:: THE RECORDS ::
- Opening Delimiter -
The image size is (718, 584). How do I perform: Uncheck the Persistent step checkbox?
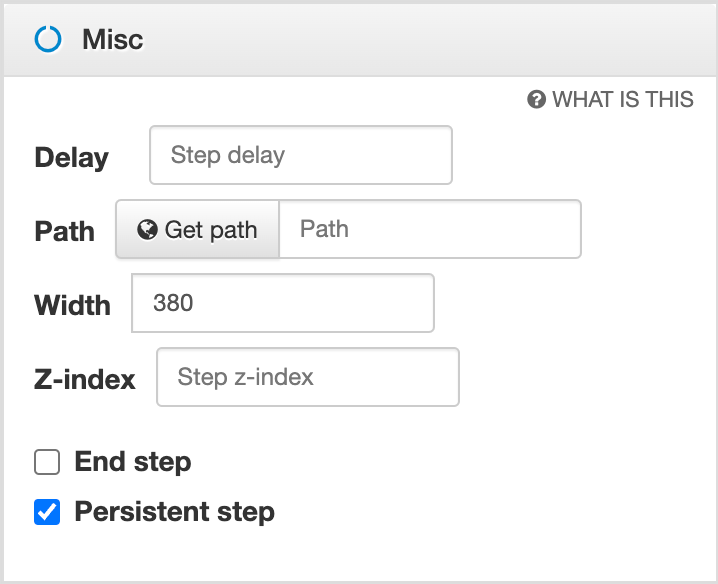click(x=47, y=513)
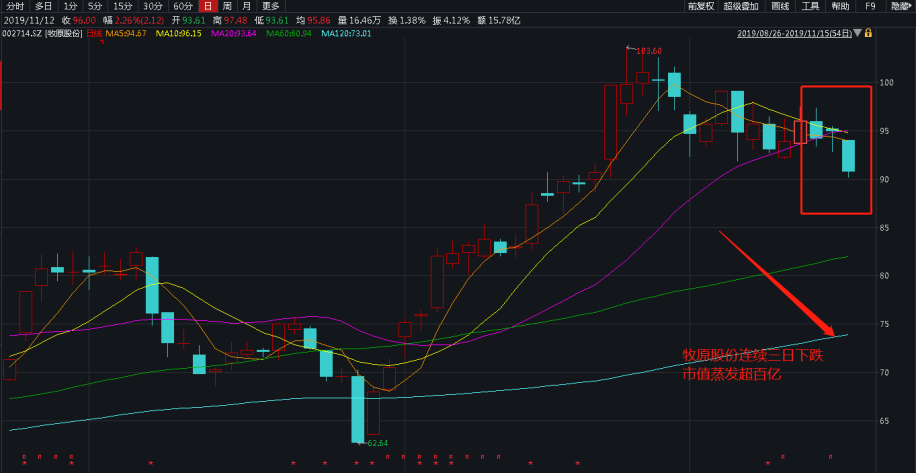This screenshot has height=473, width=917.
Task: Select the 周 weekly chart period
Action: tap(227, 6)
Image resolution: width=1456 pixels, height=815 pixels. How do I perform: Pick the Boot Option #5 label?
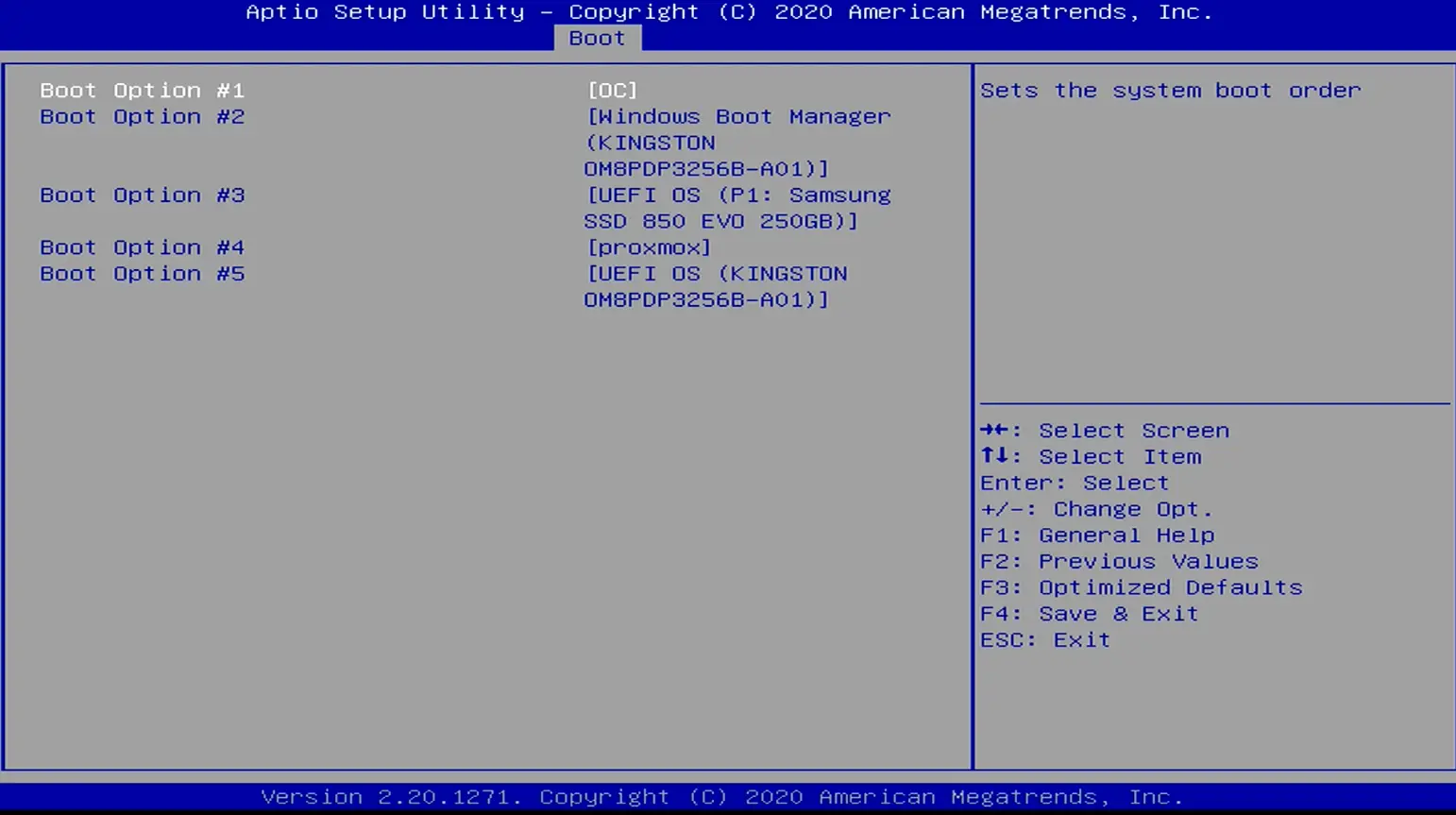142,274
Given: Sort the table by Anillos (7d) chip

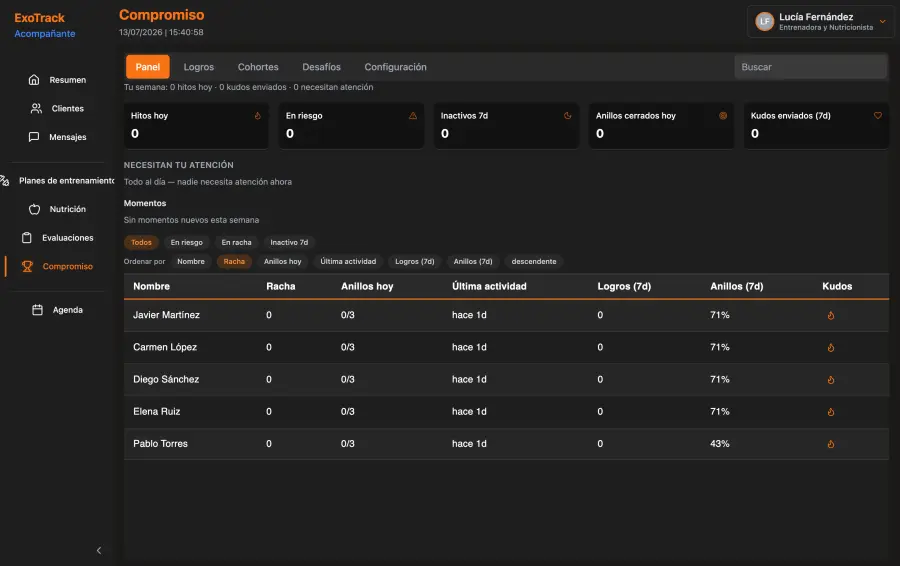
- Closing Delimiter -
- Opening Delimiter -
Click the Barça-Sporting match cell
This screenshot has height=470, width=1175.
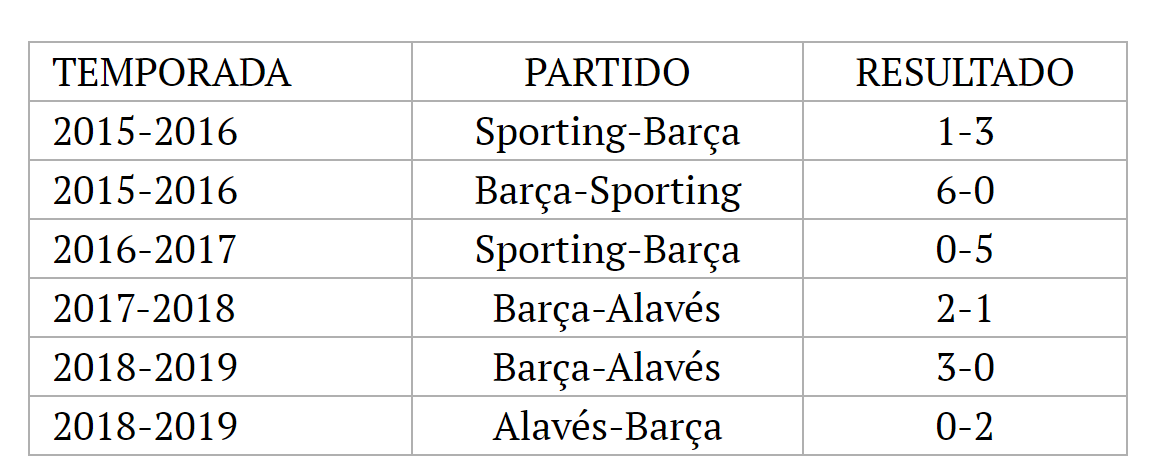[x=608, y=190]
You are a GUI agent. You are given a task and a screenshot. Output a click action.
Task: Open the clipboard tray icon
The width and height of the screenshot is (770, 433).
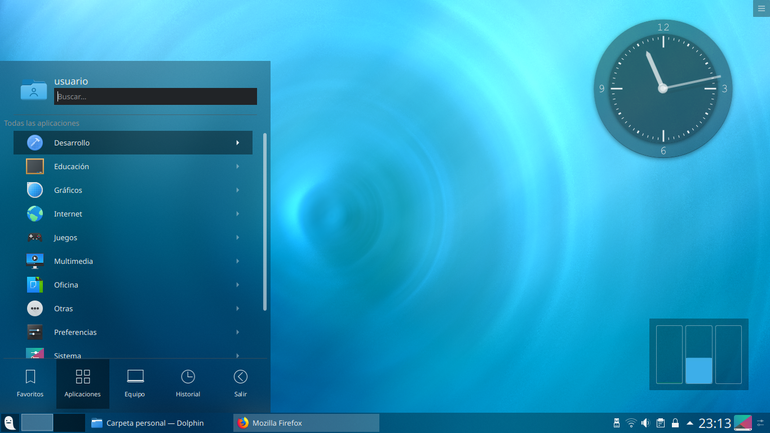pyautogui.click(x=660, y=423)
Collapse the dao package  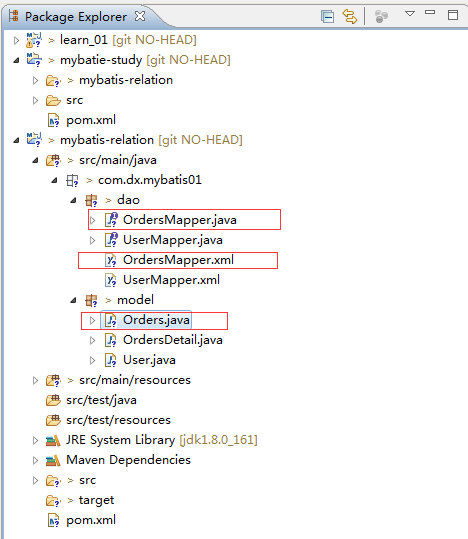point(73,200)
- Closing Delimiter -
- Opening Delimiter -
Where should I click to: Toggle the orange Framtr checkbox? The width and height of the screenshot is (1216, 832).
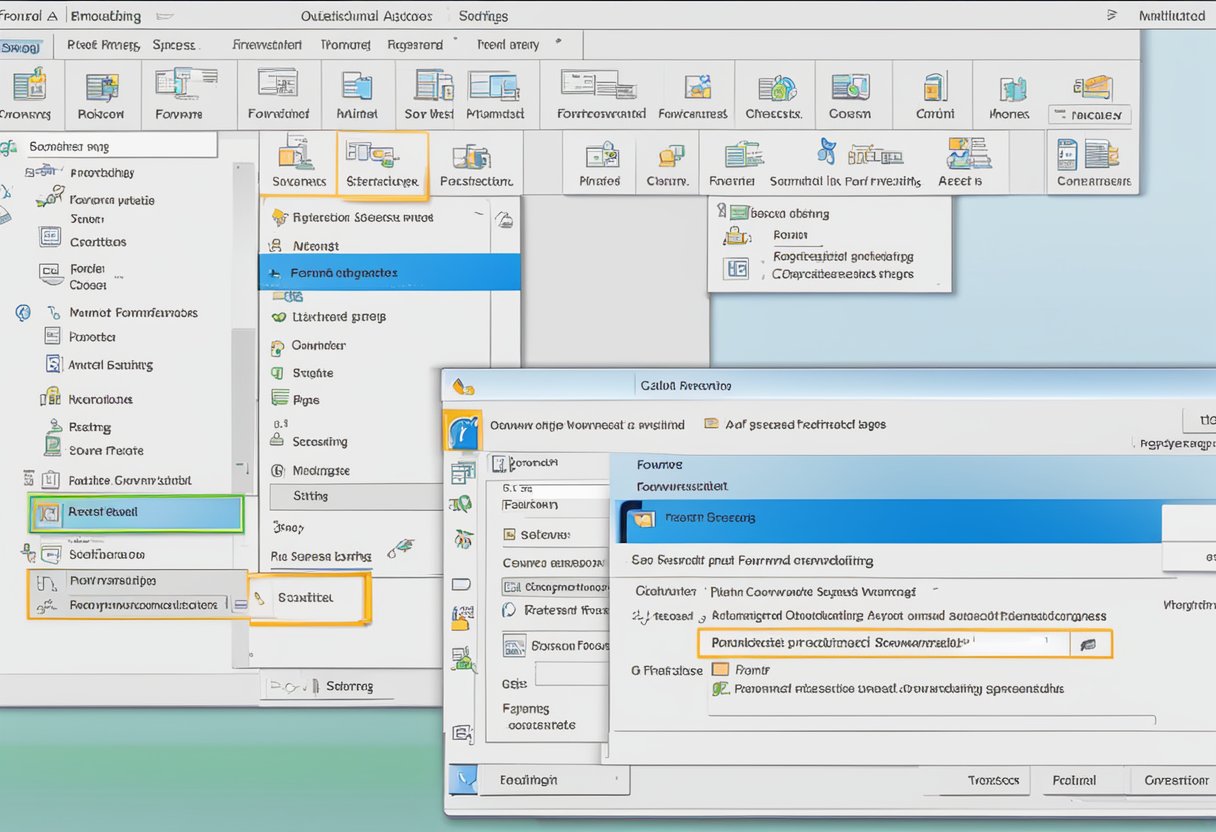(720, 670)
- Closing Delimiter -
:: WORK INSTRUCTIONS ::
Reproduce the listing above exactly from the line containing "The image size" up to and including the line containing "Given: Sort the table by Anillos (7d) chip", omitting any images and everything outside those lines.

:: ANSWER BOX ::
The image size is (718, 584). How do I perform: Uncheck the Persistent step checkbox?
click(x=47, y=513)
This screenshot has height=473, width=917.
Task: Select the 周 weekly chart period
Action: tap(227, 6)
Image resolution: width=1456 pixels, height=815 pixels. How do I perform: Pick the Boot Option #5 label?
142,274
Given: Sort the table by Anillos (7d) chip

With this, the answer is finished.